Другой незабываемый для меня вечер был в феврале 1937 года — прохладный, мрачный, дождливый. Мы встретились в той же квартире в Груневальде, но круг присутствовавших был более узким по конспиративным соображениям — пригласили семь-восемь человек. Хозяин квартиры, о котором мы знали, что он располагает самыми разными контактами в Германии и за границей, из осторожности и на этот раз не сообщил нам о цели встречи. Он выключил свет и оставил только торшер рядом со стулом, на котором сидел мой шурин. Ему он и дал небольшую пачку бумаги — особенно тонкой и исписанной с обеих сторон.
Все молчали, в полутемной комнате было жутковато. Я думал о чтении письма Тухольского год назад и боязливо спрашивал себя, чего же ожидать теперь. Мой шурин начал читать прозаический текст, попавший в Берлин явно нелегально.
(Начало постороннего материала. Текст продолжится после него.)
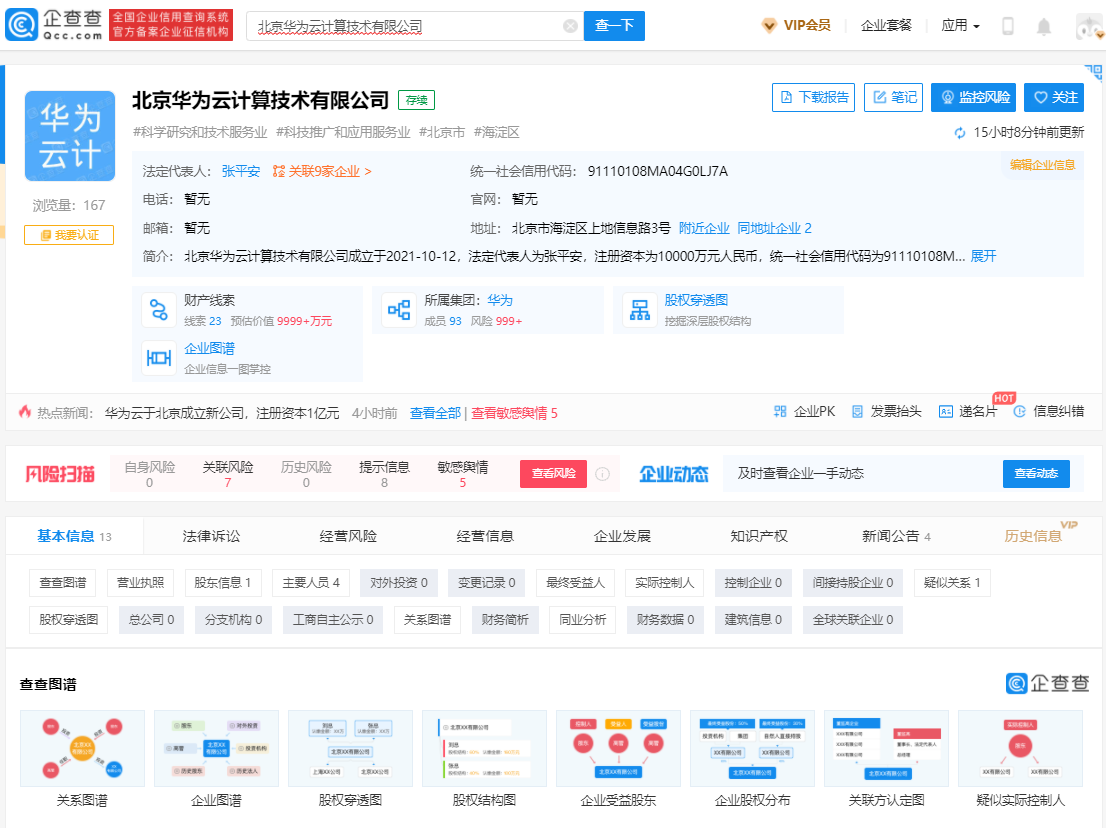1106x828 pixels.
Task: Click the 下载报告 button
Action: [x=813, y=97]
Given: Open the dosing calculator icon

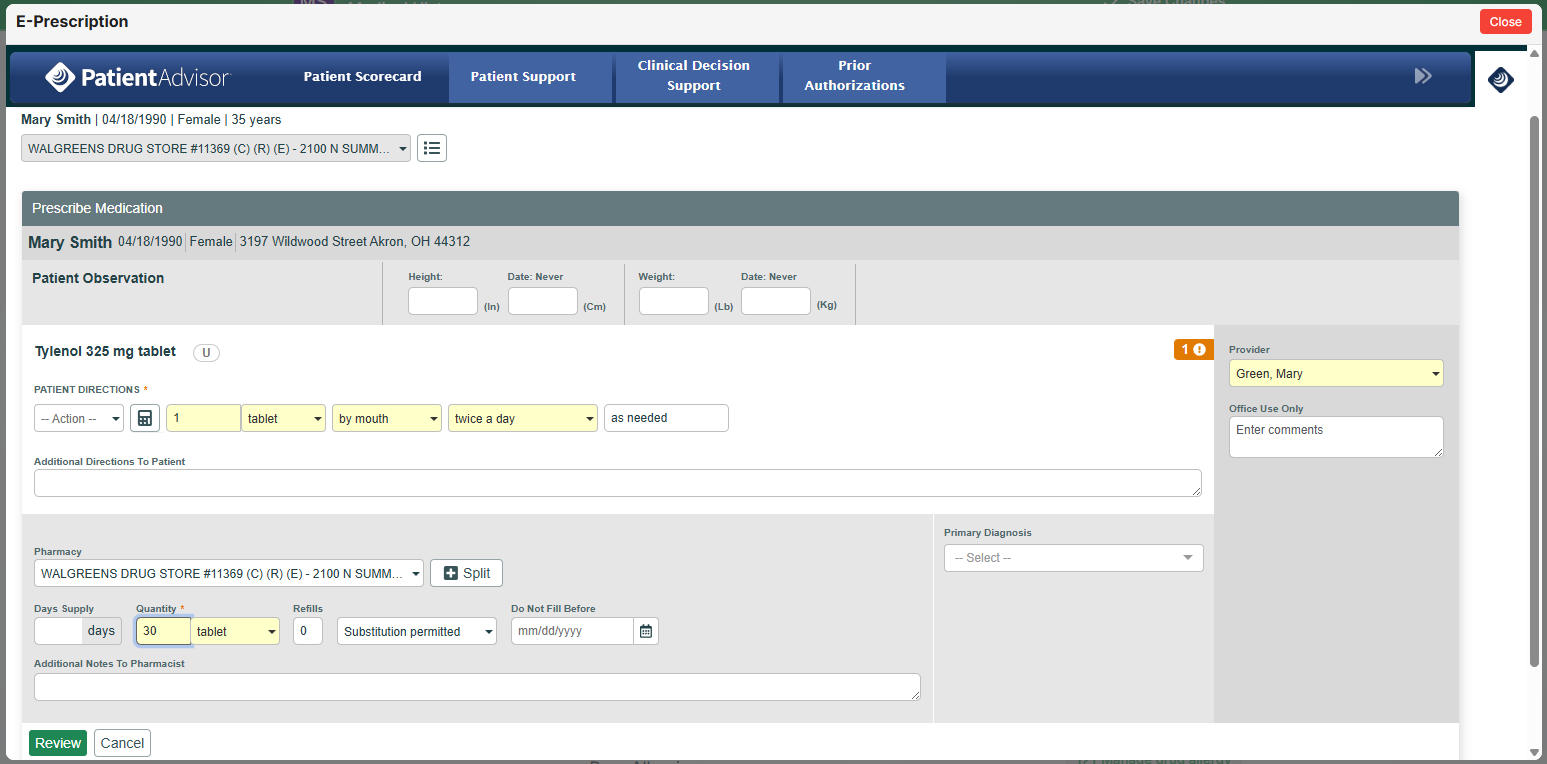Looking at the screenshot, I should pyautogui.click(x=145, y=417).
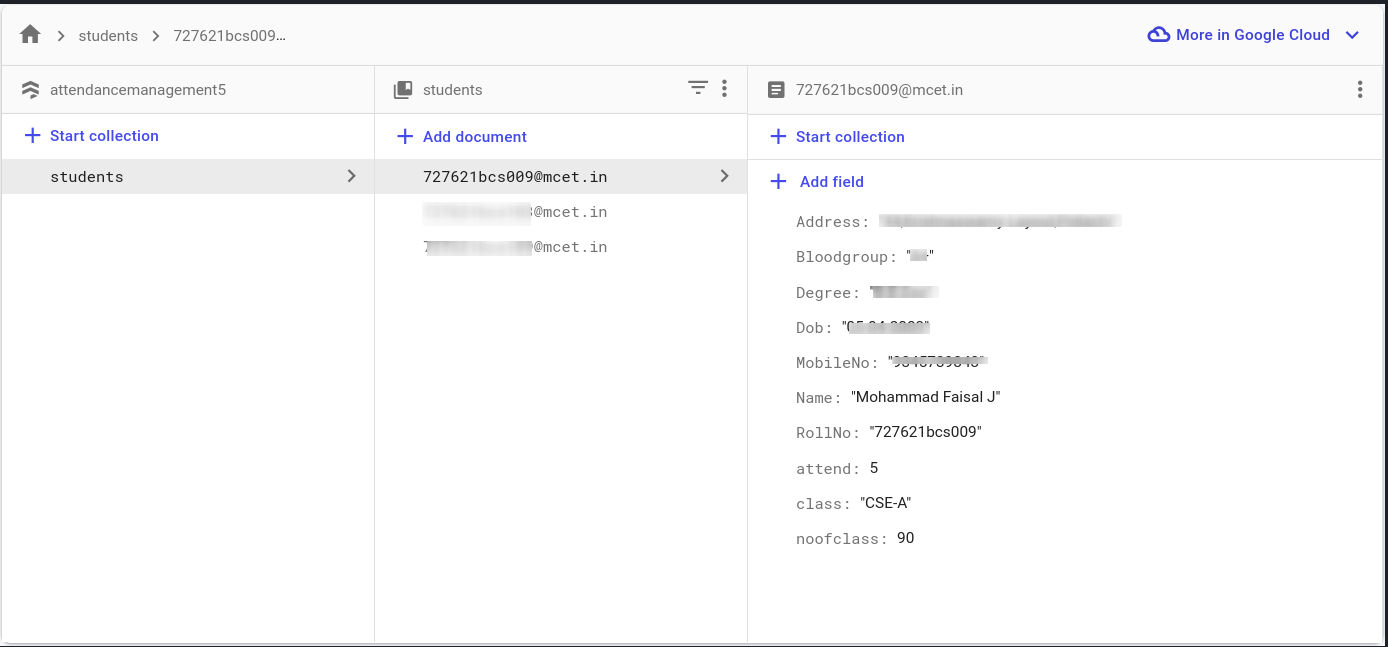
Task: Open the document panel's three-dot menu
Action: point(1360,89)
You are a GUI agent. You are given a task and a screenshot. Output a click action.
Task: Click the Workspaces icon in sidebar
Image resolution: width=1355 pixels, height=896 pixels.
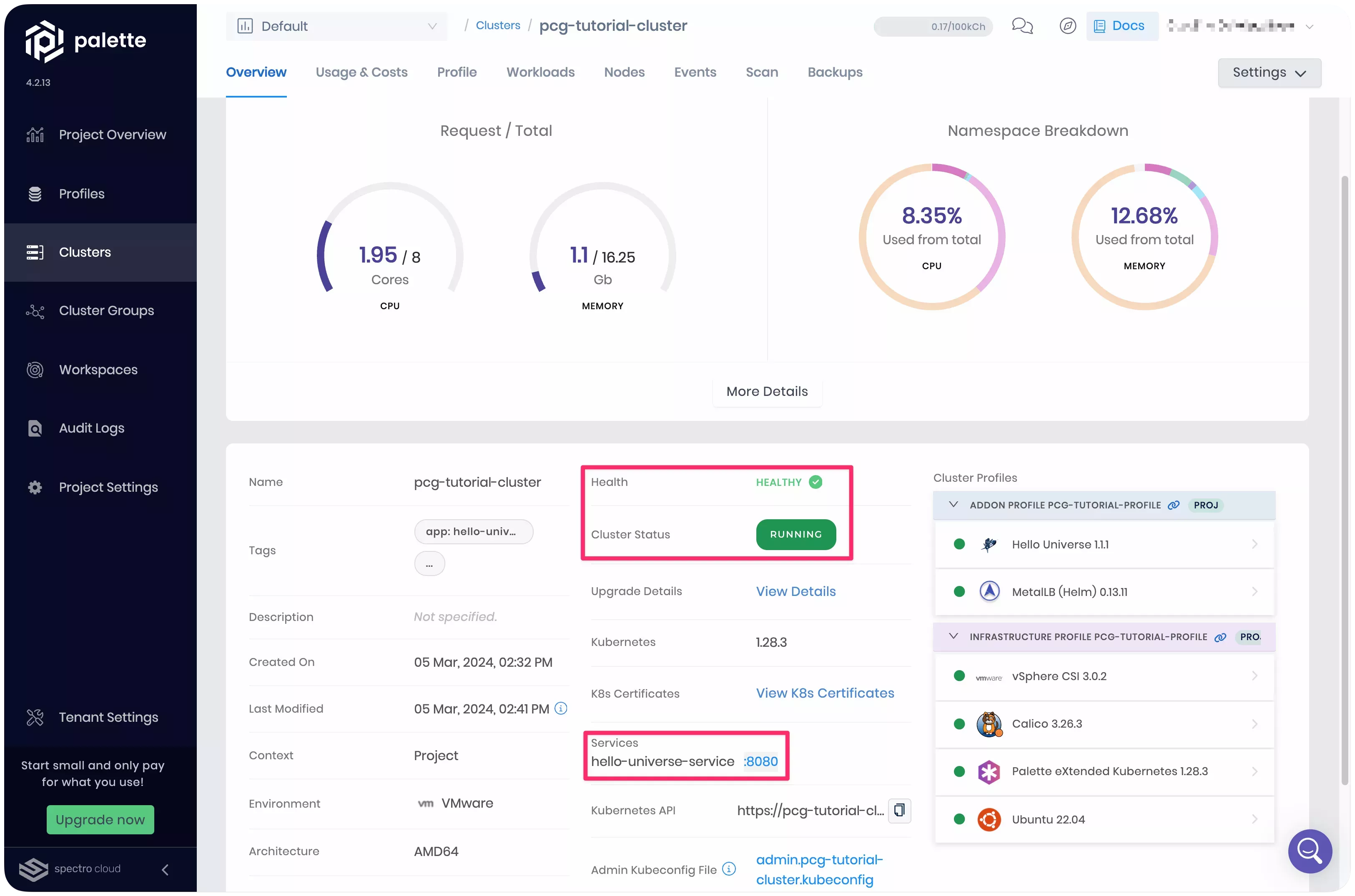point(34,368)
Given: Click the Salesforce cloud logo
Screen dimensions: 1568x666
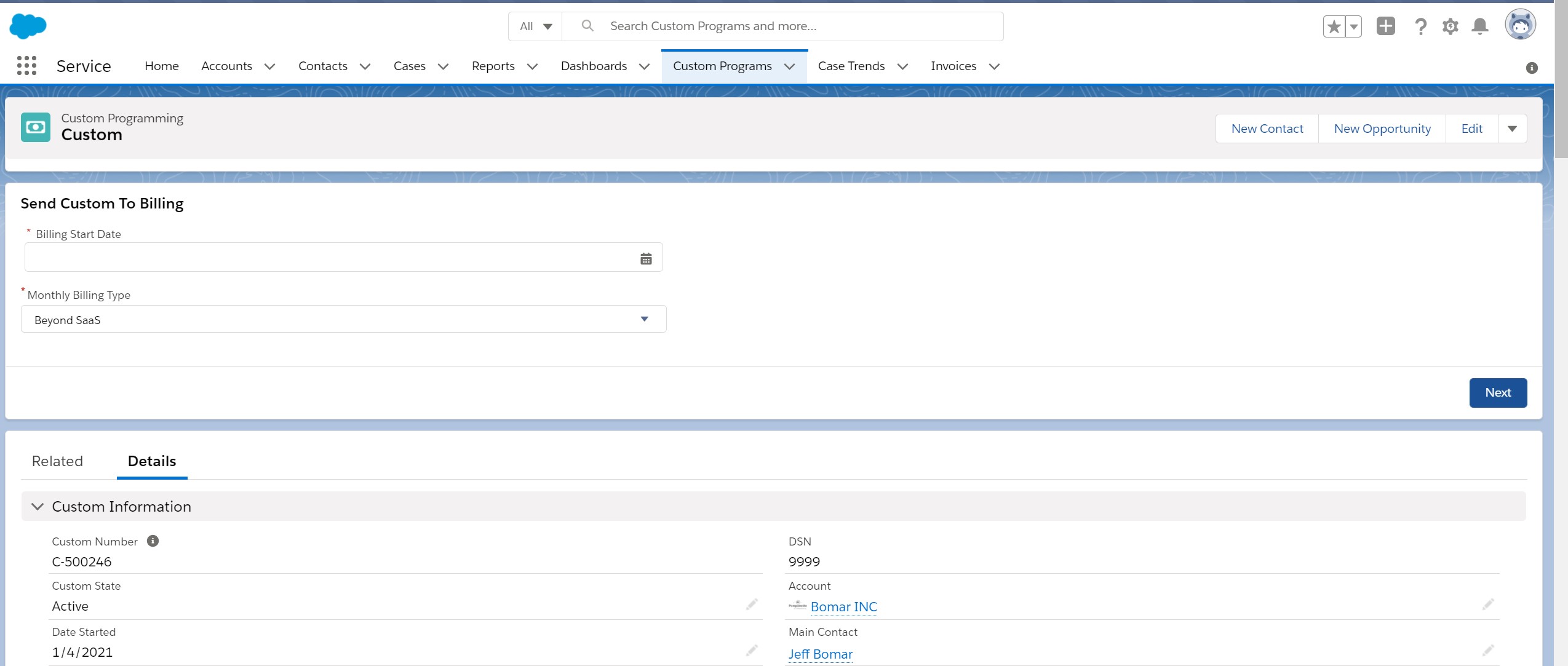Looking at the screenshot, I should click(x=28, y=26).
И снова это было письмо, на сей раз написанное писателем Томасом Манном в ответ на лишение его когда-то присужденной степени почетного доктора Боннского университета.
Если газеты Третьего рейха вели травлю писателей-эмигрантов, а случалось это нередко, то называли и атаковали почти всегда Генриха Манна, как правило, щадя его брата Томаса. К тому времени я уже много читал обоих. Генриха Манна я ценил, в особенности «Учителя Гнуса» и «Верноподданного». Прочитав же «Будденброков», я стал восхищаться Томасом Манном и чтить его.
Но в те ранние годы формирующее воздействие на меня оказала другая книга, несовершенный и, может быть, даже сомнительный рассказ. В Тонио Крёгере, который мечтает о «блаженстве обыденности» и боится, что от него ускользнет «жизнь во всей ее соблазнительной банальности», который страдает от своей непричастности и живет в собственном доме как чужак, я узнал себя. Его жалоба на то, что он часто ощущает смертельную усталость — «постоянно утверждать человеческое, не имея в нем своей доли», глубоко тронула меня. Страх жить только в литературе и оказаться исключенным из человеческой жизни, тоска по сочному лугу, который цветет под ногами и все-таки остается недостижимым, никогда не покидала меня полностью. Этот страх и эта тоска — среди лейтмотивов моей жизни.
Я сохранил верность новелле «Тонио Крёгер». Во время присуждения мне в 1987 году премии им. Томаса Манна для меня разумелось само собой содержание благодарственной речи — я говорил об этом поэтическом компендиуме всех, кто испытывает затруднения из-за своей непричастности, этой Библии всех, чья единственная родина — литература.